> This tool will cost us $500 to buy. What's your hourly pay rate for 40 hours
This argument makes sense, but I worry that it’s a bit short-sighted. There are a lot of metrics that are hard to quantify where it might end up better: for one thing, I’ve found that integration costs and maintenance of integration of third-party systems are routinely underestimated: I’ve implemented “buy” for various systems where the work to integrate was essentially the work to build. The cost of learning a proprietary toolset rather than developing experience with open tools. The cost to the industry as a whole when something like AWS or React becomes the unreflective default choice.
Its extremely short sighted. The cost is much more than (hourly wage x code hours).
There is ongoing maintenance cost that no one considers. I've never seen a project that gets built and just sails off for eternity with no maintenance or bugs. There will be times when the libraries or frameworks that built the underlying tool need upgrading. The requirements of the job might change even slightly and need a change in the code because custom tools are always built to only solve the narrow problem.
There is also the overhead of the fact that this junior developer will inevitably leave in 6 months and now someone who has never seen this project before has to pick it up to fix it, which means it will take even longer.
Plus that ignores the fact that if a developer tells you it will take 40 hours it will actually take 80-120 hours.
When you buy, the tools you buy are designed to be integrated with. They have support teams that will help you, and ongoing maintenance. Plus the tool is going to be more robust because it was built and used by many different companies with slightly different requirements. Plus someone else's developers will keep it up to date for you so you don't have to.
Internal tools are almost never worth it unless a pre-existing tool literally doesn't exist which happens when you are either solving insanely complex problems or insanely niche problems.
> When you buy, the tools you buy are designed to be integrated with[...]
This makes me question if you're speaking theoretical, or actually have any practical experience.
I've been part of about a dozen "buy it" projects now, and so rarely they've been "designed to be integrated with. A lot of the time it's deeply legacy systems that have a half-hearted api slapped on top to check that box, but once you start using it you notice that everything you want to do somehow requires contacting the vendor first.
Which dovetails into an issue that, although vendors will give you the impression that their system is well tested and widely deployed, it all too often ends up being a lie. We've had quite a few instances where vendors have sold us what turned out to be something they were still building.
> the tools you buy are designed to be integrated with.
Until they change on a whim and force you to spend hours rebuilding your integration for negligible benefits. And then there’s the good old “change our vendors every five minutes because the last one wasn’t quite right”

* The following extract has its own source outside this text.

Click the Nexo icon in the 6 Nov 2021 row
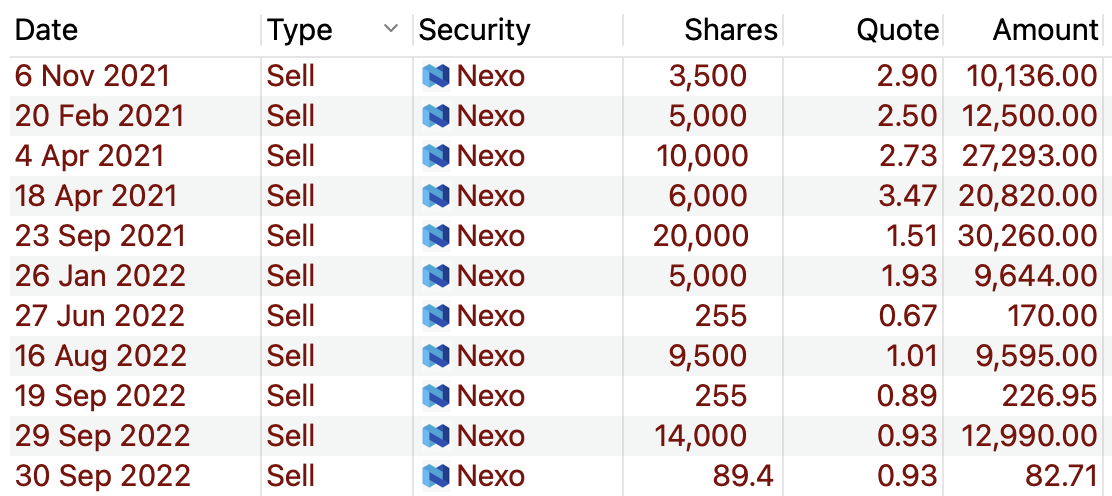Screen dimensions: 1112x496 tap(436, 76)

If your company isn’t making money from the product then whoever owns the copyright is irrelevant.
Good engineering is building the stuff that adds commercial value to the business and buying the stuff that only adds support to the stuff that adds commercial value.
In this instance, monitoring falls into the latter category. It’s not a business differentiator.
Is it any more shortsighted than using the "open tools" in the first place? There will be integration costs and maintenance of integration with open tools. You may not be able to pay anyone for support issues because those people may not provide the sort of customer support you expect when you pay someone.
The integration costs were part of the 40 hours. The trouble is you haven't avoided them by paying the money.
Open tools also tend to have a longer life, because a community survives even as members come and go, but one boss decides that a product isn't sufficiently profitable or the company gets bought out by a competitor and now it's discontinued and you have to start over.
And the open tools often end up with more transferable skills down the road: e.g. learning to deploy to AWS only helps with AWS; learning to deploy to k8s lets you be productive in a lot more situations.
> I’ve implemented “buy” for various systems where the work to integrate was essentially the work to build
I've felt this way before, but I didn't realize that I haven't factored in the risks of actually building it. I was comparing real world integration effort with an estimate, influenced by my experience of integrating with a working product.
Common sense applies, but in general I'm terrible at giving estimates unless I've done something very similar before.
Sure it’s shortsighted, but we’re all shortsighted, that’s the human condition. We can’t know all ends, which is why experience and judgement matter. The worst thing you could do is handwring over it though. Gather whatever data you can quickly leveraging the extent of your current expertise, make a call, implement and learn.
This argument makes sense, but I worry that it’s a bit short-sighted. There are a lot of metrics that are hard to quantify where it might end up better: for one thing, I’ve found that integration costs and maintenance of integration of third-party systems are routinely underestimated: I’ve implemented “buy” for various systems where the work to integrate was essentially the work to build. The cost of learning a proprietary toolset rather than developing experience with open tools. The cost to the industry as a whole when something like AWS or React becomes the unreflective default choice.